Blog #2 - Megan Yamamoto
The language virus in Pontypool is an example of space-biased media because the virus could spread quickly and over vast distances through the use of radio, speakers, and the telephone. Space-biased media is defined as being light and portable and conquering space and distance in its transmission. These characteristics pertained to the virus as there was nothing tangible about the virus but rather an invisible entity that was capable of travelling through space and over distance to infect others.
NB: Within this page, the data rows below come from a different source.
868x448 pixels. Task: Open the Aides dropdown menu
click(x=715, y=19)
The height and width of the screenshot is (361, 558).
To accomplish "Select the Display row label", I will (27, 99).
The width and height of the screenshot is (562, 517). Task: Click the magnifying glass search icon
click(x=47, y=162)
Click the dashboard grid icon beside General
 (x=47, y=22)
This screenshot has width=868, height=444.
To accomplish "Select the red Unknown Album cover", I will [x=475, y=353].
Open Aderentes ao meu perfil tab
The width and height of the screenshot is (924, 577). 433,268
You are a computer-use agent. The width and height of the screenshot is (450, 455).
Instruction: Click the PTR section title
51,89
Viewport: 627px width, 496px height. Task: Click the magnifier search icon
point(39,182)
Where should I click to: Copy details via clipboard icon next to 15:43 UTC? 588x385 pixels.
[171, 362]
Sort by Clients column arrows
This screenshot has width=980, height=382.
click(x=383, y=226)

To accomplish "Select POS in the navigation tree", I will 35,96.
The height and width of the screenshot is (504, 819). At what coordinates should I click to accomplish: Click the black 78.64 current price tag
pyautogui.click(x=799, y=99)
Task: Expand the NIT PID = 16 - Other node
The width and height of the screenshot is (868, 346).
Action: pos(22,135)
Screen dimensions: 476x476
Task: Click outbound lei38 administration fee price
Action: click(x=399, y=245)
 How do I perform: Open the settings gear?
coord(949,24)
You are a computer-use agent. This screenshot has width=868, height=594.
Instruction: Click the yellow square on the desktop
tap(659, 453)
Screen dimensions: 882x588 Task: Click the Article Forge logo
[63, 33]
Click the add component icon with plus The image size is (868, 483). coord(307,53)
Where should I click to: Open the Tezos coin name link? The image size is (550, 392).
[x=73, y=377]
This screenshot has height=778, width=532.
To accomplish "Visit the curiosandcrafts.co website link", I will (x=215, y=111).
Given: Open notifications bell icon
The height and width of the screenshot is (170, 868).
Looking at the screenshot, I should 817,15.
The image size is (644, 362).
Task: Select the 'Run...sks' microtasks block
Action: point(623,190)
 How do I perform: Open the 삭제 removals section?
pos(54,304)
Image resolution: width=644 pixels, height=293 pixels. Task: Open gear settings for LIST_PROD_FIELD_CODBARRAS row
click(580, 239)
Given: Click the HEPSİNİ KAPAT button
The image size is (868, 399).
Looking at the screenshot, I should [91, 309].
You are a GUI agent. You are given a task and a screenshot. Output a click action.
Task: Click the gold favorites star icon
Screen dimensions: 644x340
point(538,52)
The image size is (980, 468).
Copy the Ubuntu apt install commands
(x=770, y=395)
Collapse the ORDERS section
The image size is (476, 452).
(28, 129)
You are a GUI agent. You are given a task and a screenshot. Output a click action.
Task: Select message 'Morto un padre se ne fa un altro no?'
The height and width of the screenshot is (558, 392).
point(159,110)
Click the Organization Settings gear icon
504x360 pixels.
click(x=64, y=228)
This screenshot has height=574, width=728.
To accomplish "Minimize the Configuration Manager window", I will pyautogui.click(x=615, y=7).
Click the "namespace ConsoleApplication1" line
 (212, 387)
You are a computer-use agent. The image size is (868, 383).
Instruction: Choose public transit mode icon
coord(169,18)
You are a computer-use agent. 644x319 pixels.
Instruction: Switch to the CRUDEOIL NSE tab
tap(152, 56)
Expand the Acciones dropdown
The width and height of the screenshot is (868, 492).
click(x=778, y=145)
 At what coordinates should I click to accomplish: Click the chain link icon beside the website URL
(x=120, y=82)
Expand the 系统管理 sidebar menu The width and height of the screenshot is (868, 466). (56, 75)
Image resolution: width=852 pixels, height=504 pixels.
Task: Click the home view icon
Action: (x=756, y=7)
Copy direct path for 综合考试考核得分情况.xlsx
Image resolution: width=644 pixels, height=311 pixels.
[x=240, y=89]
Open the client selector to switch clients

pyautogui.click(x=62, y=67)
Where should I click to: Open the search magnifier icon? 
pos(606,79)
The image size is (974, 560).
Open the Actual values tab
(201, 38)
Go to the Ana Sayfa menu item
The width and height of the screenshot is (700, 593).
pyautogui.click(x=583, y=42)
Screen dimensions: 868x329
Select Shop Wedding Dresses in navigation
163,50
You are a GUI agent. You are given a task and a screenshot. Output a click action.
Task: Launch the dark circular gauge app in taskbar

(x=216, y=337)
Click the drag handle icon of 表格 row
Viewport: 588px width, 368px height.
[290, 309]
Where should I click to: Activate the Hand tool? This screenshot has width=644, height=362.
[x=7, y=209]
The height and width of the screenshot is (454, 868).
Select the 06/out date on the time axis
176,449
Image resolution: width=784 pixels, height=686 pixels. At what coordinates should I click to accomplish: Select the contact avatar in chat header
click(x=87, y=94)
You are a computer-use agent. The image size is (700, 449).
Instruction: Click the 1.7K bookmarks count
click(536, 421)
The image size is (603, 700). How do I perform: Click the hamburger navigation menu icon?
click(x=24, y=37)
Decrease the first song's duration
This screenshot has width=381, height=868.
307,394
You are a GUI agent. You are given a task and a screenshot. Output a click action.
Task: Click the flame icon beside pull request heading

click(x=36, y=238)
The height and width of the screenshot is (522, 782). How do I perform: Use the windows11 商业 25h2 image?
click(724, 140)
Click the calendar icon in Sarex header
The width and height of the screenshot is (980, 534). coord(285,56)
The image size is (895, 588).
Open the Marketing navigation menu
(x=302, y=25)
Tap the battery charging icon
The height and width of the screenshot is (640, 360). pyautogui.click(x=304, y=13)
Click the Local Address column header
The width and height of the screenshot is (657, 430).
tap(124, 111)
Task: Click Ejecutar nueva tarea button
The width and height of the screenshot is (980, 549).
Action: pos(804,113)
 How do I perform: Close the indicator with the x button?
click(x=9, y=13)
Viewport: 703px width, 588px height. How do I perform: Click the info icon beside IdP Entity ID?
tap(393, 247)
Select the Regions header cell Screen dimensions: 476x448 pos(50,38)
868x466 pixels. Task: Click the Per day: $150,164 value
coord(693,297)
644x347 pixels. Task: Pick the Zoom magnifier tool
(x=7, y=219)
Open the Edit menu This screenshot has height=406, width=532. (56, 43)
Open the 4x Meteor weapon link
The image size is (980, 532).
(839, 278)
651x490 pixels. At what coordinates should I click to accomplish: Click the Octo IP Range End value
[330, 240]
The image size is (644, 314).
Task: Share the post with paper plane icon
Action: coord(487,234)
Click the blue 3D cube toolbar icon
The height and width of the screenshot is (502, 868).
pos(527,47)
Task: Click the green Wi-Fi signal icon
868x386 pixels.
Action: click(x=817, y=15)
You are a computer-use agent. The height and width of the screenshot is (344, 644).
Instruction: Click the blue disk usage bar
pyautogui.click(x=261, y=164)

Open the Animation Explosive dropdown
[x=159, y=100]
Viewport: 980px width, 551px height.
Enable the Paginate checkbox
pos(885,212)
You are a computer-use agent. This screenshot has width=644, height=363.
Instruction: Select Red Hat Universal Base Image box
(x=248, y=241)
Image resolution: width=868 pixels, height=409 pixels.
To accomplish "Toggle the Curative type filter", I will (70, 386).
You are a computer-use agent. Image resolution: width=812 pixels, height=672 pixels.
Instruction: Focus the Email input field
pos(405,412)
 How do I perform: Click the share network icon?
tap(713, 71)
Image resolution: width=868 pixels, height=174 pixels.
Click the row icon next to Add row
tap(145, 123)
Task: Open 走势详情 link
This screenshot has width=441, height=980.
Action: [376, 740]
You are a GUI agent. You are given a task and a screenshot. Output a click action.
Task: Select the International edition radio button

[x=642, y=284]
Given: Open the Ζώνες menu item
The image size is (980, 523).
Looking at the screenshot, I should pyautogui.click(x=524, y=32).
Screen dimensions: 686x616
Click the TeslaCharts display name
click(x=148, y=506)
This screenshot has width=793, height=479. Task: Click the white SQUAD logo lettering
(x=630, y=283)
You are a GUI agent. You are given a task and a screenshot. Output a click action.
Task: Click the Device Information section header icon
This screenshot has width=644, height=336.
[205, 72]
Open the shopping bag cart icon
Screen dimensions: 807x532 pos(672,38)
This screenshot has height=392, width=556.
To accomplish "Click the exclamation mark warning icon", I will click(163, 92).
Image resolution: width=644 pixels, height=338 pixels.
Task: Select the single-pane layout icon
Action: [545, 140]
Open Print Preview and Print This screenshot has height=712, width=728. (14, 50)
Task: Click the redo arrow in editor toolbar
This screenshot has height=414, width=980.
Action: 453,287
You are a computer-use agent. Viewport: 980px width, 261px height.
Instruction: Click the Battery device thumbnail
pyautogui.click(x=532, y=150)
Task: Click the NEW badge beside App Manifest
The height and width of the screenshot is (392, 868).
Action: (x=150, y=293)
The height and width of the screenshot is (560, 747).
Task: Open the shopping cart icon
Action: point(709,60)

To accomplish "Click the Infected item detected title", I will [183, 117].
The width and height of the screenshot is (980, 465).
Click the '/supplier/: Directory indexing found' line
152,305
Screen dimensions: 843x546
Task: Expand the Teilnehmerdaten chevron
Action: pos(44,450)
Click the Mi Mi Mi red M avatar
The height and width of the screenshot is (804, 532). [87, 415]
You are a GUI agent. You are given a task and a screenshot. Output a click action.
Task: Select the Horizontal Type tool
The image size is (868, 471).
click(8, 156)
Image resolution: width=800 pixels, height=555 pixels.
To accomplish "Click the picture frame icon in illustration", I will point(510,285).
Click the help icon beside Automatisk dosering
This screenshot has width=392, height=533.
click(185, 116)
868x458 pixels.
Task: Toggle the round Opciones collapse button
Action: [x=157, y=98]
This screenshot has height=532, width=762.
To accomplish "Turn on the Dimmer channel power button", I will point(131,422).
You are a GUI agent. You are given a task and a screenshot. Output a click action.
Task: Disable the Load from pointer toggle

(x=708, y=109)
Radio, telephone, and electronic amplification are contemporary forms of orality because they rely on oral communication in order to transmit a message. In Pontypool, the main characters experienced the virus spread when speaking on the phone with one of their radio listeners and used the speakers in the studio to draw away the infected individuals. Furthermore, each media form was dependent on speech and using speech to disseminate a message quickly and from a distance.
Hi Megan,
ReplyDeleteGreat post! I really like how to noted that radio, telephone, and electronic amplification all rely on oral communication, an important plot pint in the film but also to McLuhan's theory of the human sensorium. Here the radio or telephone is an extension of a human sense or faculty. In class we learned that the tele-technologies of the modern era of the electronic media ecology, like those used in the film, are extensions of hearing. It is interesting to think of the virus infecting people this way, through an extensiton of their senses!